Frozen Water Pipes From Well
By a guest blogger
So, here in the area west of the Winds, it gets a bit chilly in the winter. A layer of permafrost develops beneath the ground and sticks around until April/May. When the mud puddle water disappears, that is a sign that the permafrost layer has just about melted.
What does this have to do with water lines from your well to your pressure tank?
Well, this winter I learned a bit, and would love to share it with you to save you some real trouble. After a few days of a warm spell in February, we suddenly turned our water faucet on in the kitchen and we didn’t have any water. Upon investigation, the yard hydrant still worked just fine, but it seemed that water was not getting from the well to the pressure tank.
The way most wells work is that the well is a deep hole in the ground. At about 6 to 10 feet beneath the surface, there is a pipe that runs from the well to the pressure tank, sometimes under the home and sometimes in a separate building.
We contacted Jeff the well guru, and he suggested putting a 100 watt bulb down the well shaft to the point where the line leaves the well on its way to the pressure tank. We let the bulb sit for a few days but it did not start the water running. Next trick by way of Jeff was to put a metal trash can over the top of the well, and to put a heater or construction light under the trash can as well. We did this for a couple days and the well casing was too hot to touch. Still no water.

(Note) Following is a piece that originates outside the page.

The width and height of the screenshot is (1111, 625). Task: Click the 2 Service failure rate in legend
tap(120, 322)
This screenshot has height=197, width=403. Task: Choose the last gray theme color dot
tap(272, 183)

Jeff said that the next step was to have a steam heater used, or perhaps a welder. Two men in the area West of the Winds do this. Buck was very helpful and was thrilled when he learned that our water line that entered the pressure tank was copper. He arrived with his two huge welding machines and hooked up to the well pipe and the pipe entering the pressure tank. After 15 minutes of running a bunch of “juice” through, the copper lines heated up and the iced portion broke free, allowing water to flow!
The next step was to set up a constant flow of water through the pipe for the rest of the winter, a stream just over the size of a pencil. This is because the permafrost still existed and would immediately begin freezing the pipe again. It is important to run the water into the yard at a lower elevation that the house, and to NOT leave the water running inside. This is because there is a lot of water flowing 24/7 for the next months, and this would over-fill the septic tank’s limited space.

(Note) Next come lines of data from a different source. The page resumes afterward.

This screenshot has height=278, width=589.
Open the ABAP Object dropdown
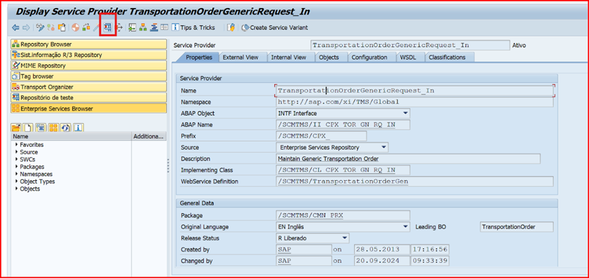click(x=405, y=114)
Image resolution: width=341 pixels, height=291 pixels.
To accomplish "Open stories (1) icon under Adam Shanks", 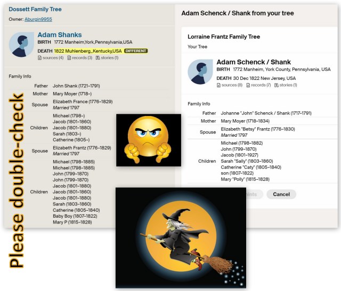I will (98, 57).
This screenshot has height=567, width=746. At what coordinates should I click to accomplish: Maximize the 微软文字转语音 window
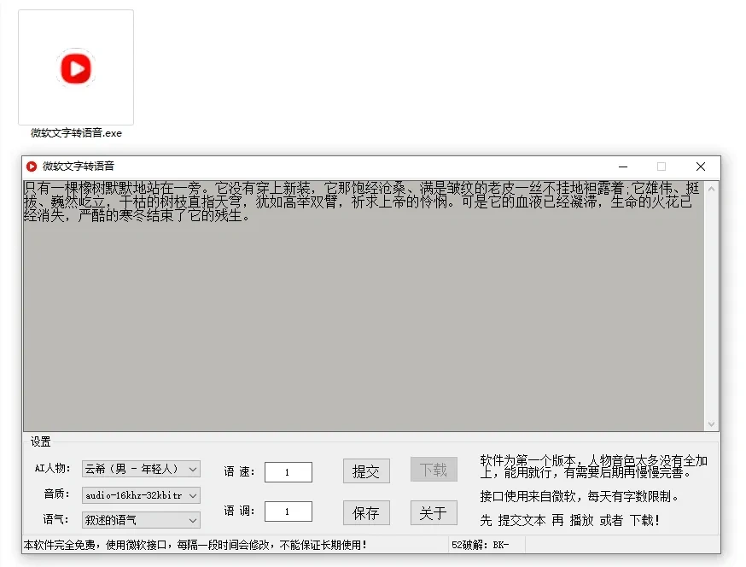[x=661, y=167]
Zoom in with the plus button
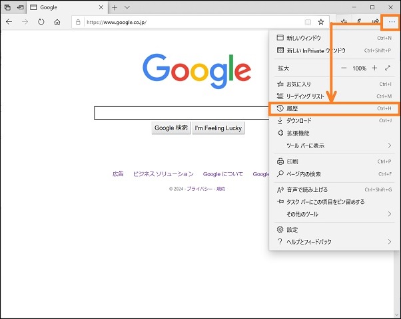 click(374, 68)
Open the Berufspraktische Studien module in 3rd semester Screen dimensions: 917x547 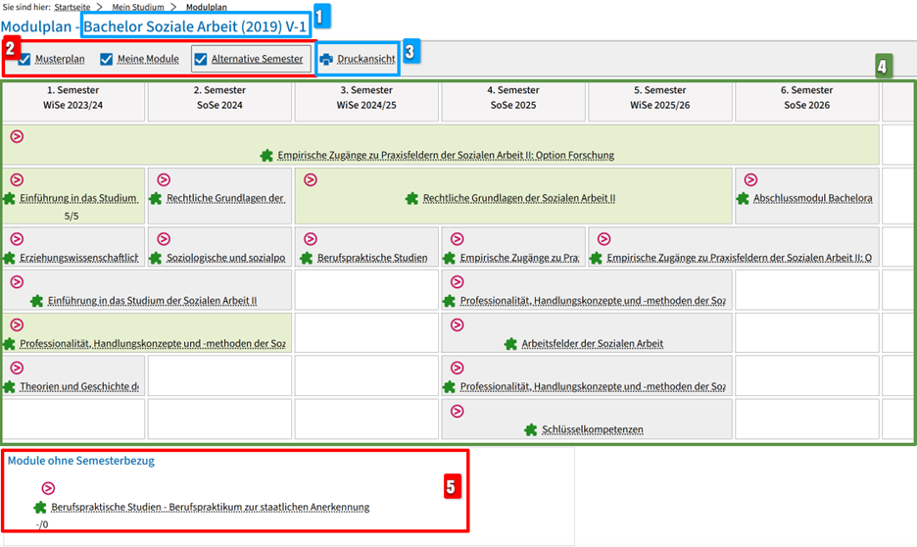click(372, 259)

So, why did our pipes freeze?
As it turns out, when there is pressure from above, the permafrost is driven downward. Each time you drive your car over the ground above the pipe, perhaps the frost is driven down another quarter of an inch. Depending on the soil consistency and other factors, Buck mentioned that he had even seen a time when a rabbit trail had caused the water pipe to freeze! So, for the rest of this winter, ther eis no reason not to walk or drive over the water line, the permafrost is already surrounding the pipe, and the harm is already done.
Next winter though, we have some options/gambles.

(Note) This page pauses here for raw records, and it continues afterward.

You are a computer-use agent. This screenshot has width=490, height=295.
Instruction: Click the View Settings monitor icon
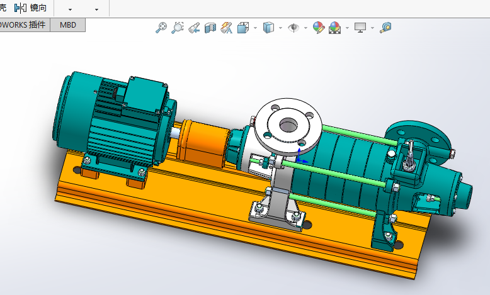click(x=360, y=28)
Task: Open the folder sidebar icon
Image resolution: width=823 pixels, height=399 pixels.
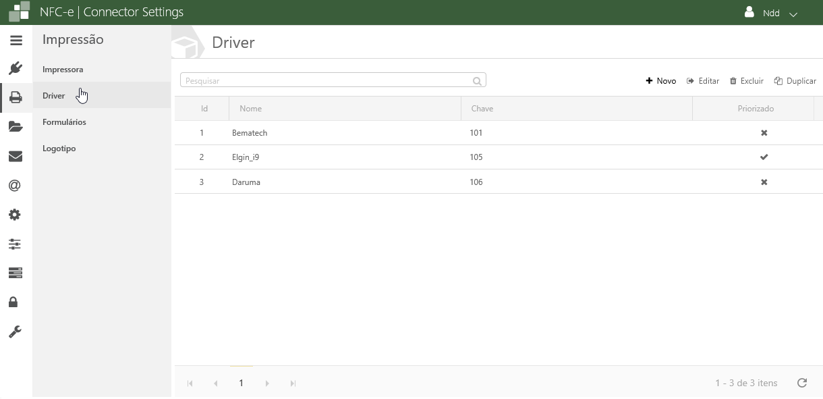Action: pyautogui.click(x=16, y=126)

Play is safe and spend some money on prevention:
We could have the area above the water pipe dug out with a mini excavator, and when we get to at least a foot of the pipe, put blue board insulation in, at least two feet wide, then cover the hole back up. Even doing this, it would be smart not to drive or walk on top of that area in the winter.
A bit of a gamble:
To save the time, work and expense of above, we could also just not walk on the area or drive over it next winter. We could even stack snow on top of it to provide more insulation, and make sure nothing rabbit-sized or heaver walks across. This “might” work just fine.
Think like a government employee:
We could also do a really stupid thing and do exactly what we did before, hoping that the freeze does not happen again.